Of them, here are some of the biggest ones that have left their mark on gaming.
Online Multiplayer Gaming
If you wanted to play a game with your friends in the past, you had to meet together at their house and either take turns or play with a split screen. That was fine at the time, but it’s not ideal when you’re playing a shooting game and your opponent can see where you are by simply moving their eyes slightly to the left.
So it wasn’t long after the creation of the internet that gamers identified an opportunity to take advantage of this global network of computers to use it to play games remotely. Early online gaming was clunky, required players to host their own servers, and was often a lot of work.
Today, however, things are very different. As the technology has improved, players have been able to head online to compete with friends and complete strangers, no matter where they are on the planet.

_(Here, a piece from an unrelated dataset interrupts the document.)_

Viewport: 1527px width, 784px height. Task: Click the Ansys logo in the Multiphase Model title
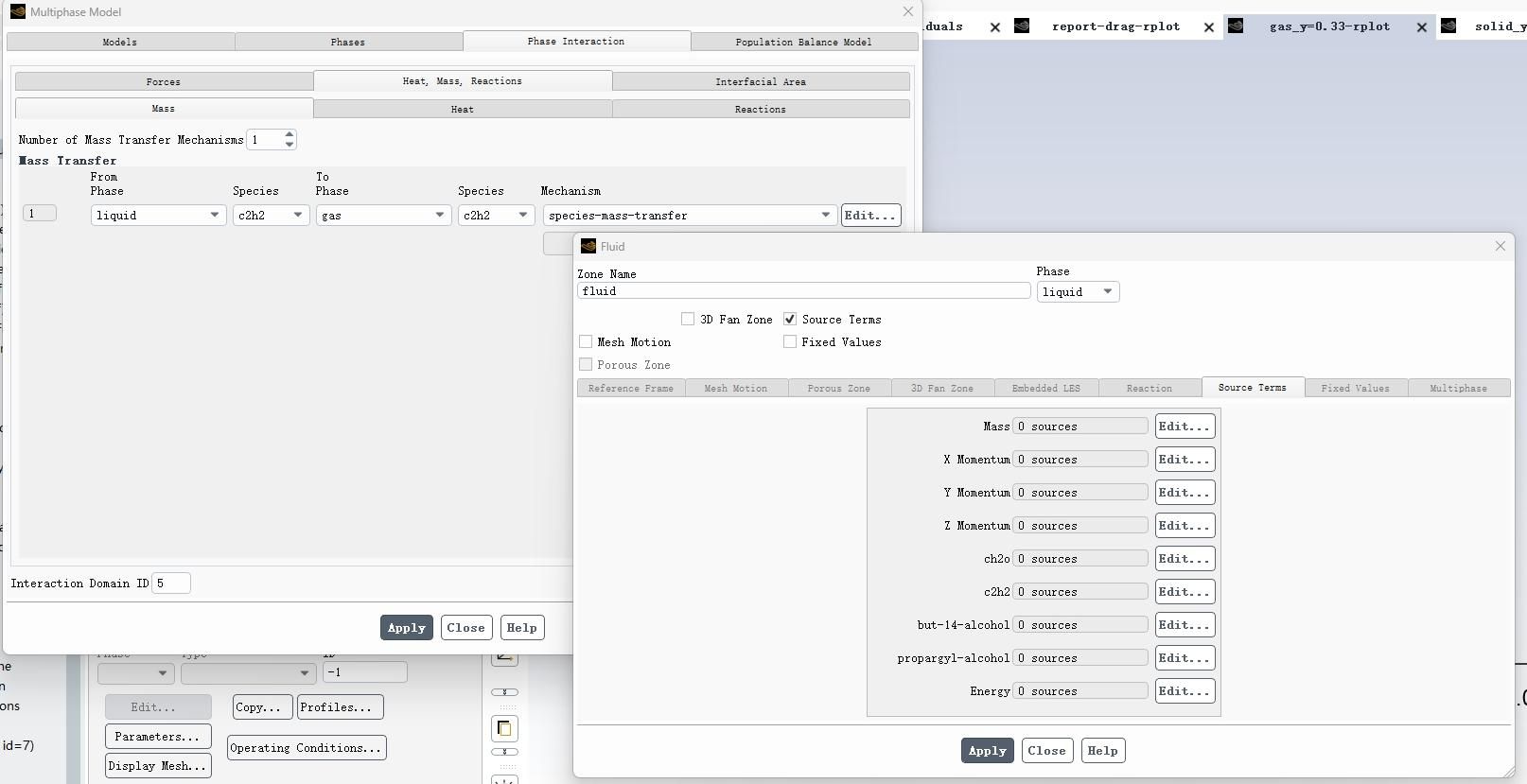pyautogui.click(x=17, y=11)
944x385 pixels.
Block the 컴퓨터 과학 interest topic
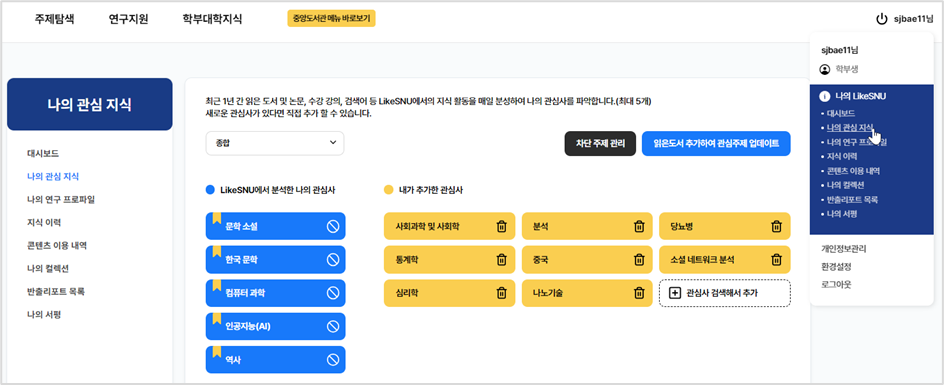click(333, 293)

In many ways, multiplayer gaming is helping to bring people together by letting them enjoy an activity together without actually being physically present. PokerStars is a great example of this because its home games feature is a digital version of hosting a poker night with friends at your house. It allows you to set your own rules, control who has access, and chat together with live video feeds as you play.
Similarly, both Microsoft and Sony have created private lobbies and friends lists that allow players to play together with or without strangers.
Without the further development of the internet, none of this would have been possible.
Gamers have long dreamed of playing on the go, that’s why early devices like Nintendo’s Game & Watch was so successful. However, for several decades, developers had to make a trade-off between creating a device that was compact and easy to carry around and one that offered complex and engaging graphics and features.
Smartphones changed this within just a few years of the Apple iPhone reinventing the market in 2007. Very quickly, mobile gaming exploded, attracting many new people to the hobby for the first time.
This was helped by the fact that most mobile games are cheap or free, are easy to pick up and play for just a few minutes, and can be accessed on our own personal devices from anywhere, rather than being tied to a TV or computer screen.
Thanks to mobile gaming, the prevalence of microtransactions and free-to-play titles is much higher than before smartphones reshaped the hobby as many players now expect content to be made available for free.
While the internet and smartphones are very visible examples of technology changing the gaming landscape, procedural generation often goes unnoticed because it happens behind the scenes. Yet, it is no less important or influential.
This technology is a form of artificial intelligence that game developers use to have maps, textures, and other in-game elements generated by a computer, removing some of the work away from humans.
It’s more than simple outsourcing, procedural generation allows for larger and more detailed titles without the need for several times more people involved in a project. Additionally, some games, like No Many’s Sky and Minecraft use procedural generation on the fly to create truly unique maps every time a player moves their character to a new area.